Juru Bicara KPK, Budi Prasetyo, mengonfirmasi bahwa tim penindakan telah mengamankan total 17 orang yang terdiri dari pejabat kementerian, kepala kantor pertanahan, hingga pihak swasta.
Di antara pihak yang ditangkap adalah anak buah Menteri ATR/Kepala BPN Nusron Wahid, yaitu Lampri selaku Direktur Dirjen Pengendalian dan Penertiban Tanah dan Ruang (PPTR). Selain itu, KPK juga menciduk Kepala Kantor Pertanahan (Kantah) Kabupaten Bogor I Sontang Coin Manurung dan Kepala Kantah Kota Tangerang Tardi.
Selain jajaran BPN, politikus Partai Golkar Fahd A Rafiq (Fahd El Fouz) dan mantan Bupati Kebumen Arief Sugiyanto turut ditangkap dan dibawa ke Gedung Merah Putih KPK untuk menjalani pemeriksaan intensif.
Sita 20 Koper Uang Tunai
Sebagai barang bukti, KPK menyita uang tunai dalam bentuk Rupiah dan valuta asing (valas). Uang tersebut dikemas secara masif ke dalam sekitar 20 boks, kardus, dan koper dengan nilai estimasi sementara mencapai ratusan miliar rupiah.

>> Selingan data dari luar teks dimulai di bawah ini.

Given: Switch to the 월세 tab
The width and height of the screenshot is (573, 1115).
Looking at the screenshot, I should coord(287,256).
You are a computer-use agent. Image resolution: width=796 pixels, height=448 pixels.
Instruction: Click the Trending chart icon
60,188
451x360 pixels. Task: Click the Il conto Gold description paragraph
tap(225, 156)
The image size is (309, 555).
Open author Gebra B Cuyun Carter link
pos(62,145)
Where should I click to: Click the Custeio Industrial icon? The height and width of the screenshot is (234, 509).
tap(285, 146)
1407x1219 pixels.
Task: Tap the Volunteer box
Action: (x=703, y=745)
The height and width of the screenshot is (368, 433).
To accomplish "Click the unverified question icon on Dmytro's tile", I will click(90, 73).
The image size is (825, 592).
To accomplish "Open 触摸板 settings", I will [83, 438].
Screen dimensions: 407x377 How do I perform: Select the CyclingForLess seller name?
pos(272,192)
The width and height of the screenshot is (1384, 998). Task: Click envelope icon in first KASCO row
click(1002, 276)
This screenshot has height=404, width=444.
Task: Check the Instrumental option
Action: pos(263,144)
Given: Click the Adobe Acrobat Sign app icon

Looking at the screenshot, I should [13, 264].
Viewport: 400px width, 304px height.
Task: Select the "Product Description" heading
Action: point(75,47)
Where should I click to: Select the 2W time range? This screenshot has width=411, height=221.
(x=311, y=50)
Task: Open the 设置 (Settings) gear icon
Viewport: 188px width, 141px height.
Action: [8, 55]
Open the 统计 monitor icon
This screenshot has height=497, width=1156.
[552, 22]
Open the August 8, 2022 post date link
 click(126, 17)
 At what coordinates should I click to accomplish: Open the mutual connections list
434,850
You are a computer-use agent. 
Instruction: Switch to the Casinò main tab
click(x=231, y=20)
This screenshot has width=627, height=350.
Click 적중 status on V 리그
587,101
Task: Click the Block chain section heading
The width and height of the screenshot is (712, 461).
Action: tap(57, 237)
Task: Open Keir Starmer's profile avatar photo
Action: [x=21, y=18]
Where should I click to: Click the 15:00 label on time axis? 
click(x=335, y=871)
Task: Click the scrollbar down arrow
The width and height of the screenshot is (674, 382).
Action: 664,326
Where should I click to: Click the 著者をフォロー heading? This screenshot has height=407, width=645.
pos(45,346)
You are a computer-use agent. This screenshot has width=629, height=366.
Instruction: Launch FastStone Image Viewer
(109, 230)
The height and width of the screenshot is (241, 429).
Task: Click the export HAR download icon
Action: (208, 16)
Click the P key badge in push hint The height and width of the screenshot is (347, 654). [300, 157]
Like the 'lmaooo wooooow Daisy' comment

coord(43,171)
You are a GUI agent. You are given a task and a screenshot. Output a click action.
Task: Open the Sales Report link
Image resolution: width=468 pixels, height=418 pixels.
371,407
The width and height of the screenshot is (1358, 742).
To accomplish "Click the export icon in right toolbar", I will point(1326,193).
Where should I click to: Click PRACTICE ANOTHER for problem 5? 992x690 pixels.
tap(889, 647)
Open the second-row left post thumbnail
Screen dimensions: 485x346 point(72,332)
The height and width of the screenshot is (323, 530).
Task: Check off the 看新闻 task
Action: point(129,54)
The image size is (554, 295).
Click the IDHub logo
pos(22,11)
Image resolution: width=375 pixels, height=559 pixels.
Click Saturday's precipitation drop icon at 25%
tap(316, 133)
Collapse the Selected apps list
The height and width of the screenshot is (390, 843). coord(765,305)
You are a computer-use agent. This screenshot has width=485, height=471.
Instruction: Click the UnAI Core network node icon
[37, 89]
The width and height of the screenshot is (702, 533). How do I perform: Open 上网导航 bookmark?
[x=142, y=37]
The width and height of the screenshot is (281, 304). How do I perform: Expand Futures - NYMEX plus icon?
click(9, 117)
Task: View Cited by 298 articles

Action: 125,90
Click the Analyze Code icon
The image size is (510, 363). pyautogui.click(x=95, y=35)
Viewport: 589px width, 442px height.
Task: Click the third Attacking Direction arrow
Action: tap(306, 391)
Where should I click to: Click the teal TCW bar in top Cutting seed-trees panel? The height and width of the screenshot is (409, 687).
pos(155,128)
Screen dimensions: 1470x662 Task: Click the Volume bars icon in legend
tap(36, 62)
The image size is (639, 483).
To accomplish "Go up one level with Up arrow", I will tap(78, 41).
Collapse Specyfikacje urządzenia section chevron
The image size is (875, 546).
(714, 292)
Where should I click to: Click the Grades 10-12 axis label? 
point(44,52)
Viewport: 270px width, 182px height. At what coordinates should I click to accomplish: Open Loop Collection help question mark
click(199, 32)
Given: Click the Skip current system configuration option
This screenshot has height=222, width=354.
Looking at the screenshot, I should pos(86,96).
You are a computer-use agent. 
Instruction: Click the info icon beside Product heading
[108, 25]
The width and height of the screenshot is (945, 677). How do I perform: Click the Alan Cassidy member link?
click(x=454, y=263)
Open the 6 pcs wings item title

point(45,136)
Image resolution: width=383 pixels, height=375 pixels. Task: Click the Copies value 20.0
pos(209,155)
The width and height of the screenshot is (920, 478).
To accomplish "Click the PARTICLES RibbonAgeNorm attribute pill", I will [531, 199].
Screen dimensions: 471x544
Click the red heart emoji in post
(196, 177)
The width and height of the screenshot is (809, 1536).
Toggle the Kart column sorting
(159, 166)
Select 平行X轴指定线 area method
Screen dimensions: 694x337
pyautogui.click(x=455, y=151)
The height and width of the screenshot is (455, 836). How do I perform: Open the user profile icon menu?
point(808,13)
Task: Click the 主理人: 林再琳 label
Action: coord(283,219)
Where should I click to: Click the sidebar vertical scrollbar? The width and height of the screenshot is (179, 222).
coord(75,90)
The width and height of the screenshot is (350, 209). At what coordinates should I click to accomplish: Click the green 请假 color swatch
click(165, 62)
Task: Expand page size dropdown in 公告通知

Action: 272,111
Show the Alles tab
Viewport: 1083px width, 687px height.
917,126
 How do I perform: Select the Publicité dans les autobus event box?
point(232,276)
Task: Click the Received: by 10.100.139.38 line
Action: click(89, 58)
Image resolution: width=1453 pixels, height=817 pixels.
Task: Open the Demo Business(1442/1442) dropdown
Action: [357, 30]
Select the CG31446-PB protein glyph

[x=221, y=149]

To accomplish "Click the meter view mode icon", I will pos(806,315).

Saat ini, status hukum 17 orang tersebut masih sebagai terperiksa. Lembaga antirasuah memiliki waktu 1×24 jam sejak penangkapan untuk melakukan gelar perkara (ekspose) guna menentukan apakah kasus ini memenuhi unsur pidana untuk dinaikkan ke tahap penyidikan dan menetapkan tersangka secara resmi.